# INSTRUCTIONS FOR THE TASK
Rewrite only the records that begin at the line containing "Expand the sidebar" and stop after the line containing "pos(990,911)", with "Run Again" replaced by "Retry" and nothing else changed.

===== INFORMATION SHOWN =====

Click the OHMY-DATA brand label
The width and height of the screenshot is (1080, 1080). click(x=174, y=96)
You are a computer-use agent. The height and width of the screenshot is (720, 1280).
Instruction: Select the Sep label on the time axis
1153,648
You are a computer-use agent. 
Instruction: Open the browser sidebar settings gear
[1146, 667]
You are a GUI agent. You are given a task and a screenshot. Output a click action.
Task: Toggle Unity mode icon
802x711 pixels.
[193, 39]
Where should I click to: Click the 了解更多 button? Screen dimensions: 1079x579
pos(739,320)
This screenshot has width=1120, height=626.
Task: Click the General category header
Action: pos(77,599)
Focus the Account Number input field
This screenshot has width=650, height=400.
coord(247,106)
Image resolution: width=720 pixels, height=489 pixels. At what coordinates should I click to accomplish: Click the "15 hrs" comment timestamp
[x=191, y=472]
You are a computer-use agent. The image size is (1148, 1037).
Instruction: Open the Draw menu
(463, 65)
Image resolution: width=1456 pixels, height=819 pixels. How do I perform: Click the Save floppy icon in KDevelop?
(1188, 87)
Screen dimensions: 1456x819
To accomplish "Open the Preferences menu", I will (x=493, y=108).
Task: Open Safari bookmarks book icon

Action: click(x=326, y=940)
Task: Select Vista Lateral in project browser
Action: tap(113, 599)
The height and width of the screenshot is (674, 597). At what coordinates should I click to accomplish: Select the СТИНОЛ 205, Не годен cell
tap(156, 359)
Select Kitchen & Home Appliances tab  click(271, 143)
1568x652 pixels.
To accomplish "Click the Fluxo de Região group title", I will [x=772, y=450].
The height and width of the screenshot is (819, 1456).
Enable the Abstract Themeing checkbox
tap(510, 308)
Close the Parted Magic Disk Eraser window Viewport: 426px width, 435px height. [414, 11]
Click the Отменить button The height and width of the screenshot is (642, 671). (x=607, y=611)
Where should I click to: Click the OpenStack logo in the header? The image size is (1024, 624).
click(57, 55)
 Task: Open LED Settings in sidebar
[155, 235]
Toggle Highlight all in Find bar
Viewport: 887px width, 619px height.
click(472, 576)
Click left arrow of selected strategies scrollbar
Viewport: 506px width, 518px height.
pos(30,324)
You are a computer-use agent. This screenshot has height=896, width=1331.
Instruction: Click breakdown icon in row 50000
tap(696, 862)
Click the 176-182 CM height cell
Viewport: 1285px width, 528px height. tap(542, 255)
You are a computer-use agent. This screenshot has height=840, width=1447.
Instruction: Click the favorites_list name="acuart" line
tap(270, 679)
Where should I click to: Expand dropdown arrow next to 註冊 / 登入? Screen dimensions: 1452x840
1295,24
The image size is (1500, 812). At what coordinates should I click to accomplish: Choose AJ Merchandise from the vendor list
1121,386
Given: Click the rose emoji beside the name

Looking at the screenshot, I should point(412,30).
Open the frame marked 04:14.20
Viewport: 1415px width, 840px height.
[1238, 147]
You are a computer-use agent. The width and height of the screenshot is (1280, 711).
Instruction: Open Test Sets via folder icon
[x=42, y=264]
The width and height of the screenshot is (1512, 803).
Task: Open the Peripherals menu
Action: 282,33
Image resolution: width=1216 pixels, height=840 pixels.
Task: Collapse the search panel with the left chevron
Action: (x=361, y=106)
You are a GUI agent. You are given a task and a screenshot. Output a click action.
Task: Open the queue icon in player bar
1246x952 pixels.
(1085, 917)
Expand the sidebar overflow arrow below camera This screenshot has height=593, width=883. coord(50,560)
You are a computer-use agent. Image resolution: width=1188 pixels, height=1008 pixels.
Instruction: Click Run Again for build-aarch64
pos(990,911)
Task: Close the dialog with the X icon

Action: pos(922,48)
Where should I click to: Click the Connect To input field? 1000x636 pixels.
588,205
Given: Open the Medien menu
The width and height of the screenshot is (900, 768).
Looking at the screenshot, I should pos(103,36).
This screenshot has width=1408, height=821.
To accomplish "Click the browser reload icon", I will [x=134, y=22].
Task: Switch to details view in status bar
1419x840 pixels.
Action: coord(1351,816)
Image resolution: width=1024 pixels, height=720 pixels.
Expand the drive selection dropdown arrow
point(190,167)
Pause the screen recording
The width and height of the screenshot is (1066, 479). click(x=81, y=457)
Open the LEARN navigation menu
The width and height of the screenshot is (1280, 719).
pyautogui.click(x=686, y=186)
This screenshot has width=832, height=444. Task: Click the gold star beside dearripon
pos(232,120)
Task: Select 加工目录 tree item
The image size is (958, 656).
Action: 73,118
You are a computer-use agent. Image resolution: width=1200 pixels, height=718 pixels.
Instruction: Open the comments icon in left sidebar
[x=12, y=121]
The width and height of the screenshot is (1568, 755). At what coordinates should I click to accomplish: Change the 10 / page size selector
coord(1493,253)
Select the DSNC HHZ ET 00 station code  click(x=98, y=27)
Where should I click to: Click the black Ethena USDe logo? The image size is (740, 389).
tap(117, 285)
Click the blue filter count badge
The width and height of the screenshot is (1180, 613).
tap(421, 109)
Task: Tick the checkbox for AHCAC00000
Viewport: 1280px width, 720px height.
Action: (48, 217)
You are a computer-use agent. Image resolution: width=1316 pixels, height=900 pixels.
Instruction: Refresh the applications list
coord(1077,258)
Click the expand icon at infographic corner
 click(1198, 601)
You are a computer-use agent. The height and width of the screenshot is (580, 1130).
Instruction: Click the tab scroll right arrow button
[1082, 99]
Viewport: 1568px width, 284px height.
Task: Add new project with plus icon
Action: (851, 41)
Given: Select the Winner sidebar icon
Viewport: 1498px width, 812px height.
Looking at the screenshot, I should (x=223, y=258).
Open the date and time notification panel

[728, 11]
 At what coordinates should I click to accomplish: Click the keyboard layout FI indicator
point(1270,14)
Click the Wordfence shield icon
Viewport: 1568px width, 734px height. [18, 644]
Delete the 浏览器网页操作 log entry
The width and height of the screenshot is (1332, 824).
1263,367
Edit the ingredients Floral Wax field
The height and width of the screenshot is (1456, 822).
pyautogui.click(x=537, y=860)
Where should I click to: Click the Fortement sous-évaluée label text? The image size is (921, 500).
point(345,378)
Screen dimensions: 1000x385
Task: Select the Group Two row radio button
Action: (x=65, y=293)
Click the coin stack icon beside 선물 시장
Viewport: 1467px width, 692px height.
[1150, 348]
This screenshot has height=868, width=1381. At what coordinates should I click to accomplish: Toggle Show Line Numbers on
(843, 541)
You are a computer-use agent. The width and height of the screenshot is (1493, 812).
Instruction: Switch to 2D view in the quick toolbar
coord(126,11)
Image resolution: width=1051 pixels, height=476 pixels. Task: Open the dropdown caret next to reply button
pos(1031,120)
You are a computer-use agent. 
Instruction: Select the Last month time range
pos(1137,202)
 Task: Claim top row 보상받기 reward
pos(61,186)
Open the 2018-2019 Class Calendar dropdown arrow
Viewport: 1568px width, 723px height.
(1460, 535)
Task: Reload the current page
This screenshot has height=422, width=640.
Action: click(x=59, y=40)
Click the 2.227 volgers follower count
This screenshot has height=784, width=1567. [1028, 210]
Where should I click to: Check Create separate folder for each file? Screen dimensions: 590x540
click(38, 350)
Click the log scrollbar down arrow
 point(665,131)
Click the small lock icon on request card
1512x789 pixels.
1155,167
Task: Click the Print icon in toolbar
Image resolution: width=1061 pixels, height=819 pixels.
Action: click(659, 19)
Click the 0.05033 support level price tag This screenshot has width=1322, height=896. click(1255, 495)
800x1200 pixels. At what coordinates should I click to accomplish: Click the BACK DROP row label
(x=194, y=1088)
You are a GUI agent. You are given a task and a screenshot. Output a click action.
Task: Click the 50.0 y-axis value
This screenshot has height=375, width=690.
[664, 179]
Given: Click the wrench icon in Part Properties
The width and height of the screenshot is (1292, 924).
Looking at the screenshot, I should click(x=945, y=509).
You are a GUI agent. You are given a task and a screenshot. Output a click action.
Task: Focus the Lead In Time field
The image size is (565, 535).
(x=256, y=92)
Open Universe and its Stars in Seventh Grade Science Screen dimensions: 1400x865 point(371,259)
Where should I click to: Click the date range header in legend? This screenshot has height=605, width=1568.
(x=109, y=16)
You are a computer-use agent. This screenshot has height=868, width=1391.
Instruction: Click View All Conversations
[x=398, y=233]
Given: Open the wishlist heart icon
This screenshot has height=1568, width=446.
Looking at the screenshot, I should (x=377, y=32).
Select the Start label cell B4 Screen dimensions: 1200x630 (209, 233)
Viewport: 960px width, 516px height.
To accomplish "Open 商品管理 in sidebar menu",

=====

# EXERCISE ANSWER
Expand the sidebar overflow arrow below camera This screenshot has height=593, width=883. coord(50,560)
You are a computer-use agent. Image resolution: width=1188 pixels, height=1008 pixels.
Instruction: Click Retry for build-aarch64
pos(990,911)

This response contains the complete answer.